And the winner is... Not me
So, PCOS has officially kicked my butt... The last month it's put me in the ER twice, and it's been a constant battle with nausea, vomiting and pain. So much so that I'm relying on anti-nausea medication to eat. I've finally had it.
After almost 9 years of eating healthy, exercising frequently, dealing with cyst ruptures, severe pain, a laundry list of other symptoms, heartbreak after heartbreak of no baby after 5 years, I gave up. I accepted defeat and took the prescription for birth control today to try and get some of this under control...
I'm heartbroken and disappointed that it had to come to this. I'm upset that all my efforts have not paid off and here I am relying on something that is preventing me from the dream of being parents that me and my partner want.

I don't know what life is going to bring after this, and I am hoping that the birth control does not damage my reproductive system any further.
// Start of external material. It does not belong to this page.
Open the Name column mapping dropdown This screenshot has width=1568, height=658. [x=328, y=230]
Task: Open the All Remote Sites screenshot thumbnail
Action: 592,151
Who knew having a baby would be this difficult and living in this body would suck so heinously.
But now it's time to find something else to focus on instead of a baby and I am at a loss on how to move forward from today.

I know it's not the end of the world. I can stop taking it and we can try again later. But my goal/dream was to be a mom years ago. To give up on that dream, even if it's temporary just brings me to tears.
And now, I'm at a loss to even end this post. My brain and emotions are a mess. But I really wish all of you the very best on your journey's, and that they're more fruitful than mine was.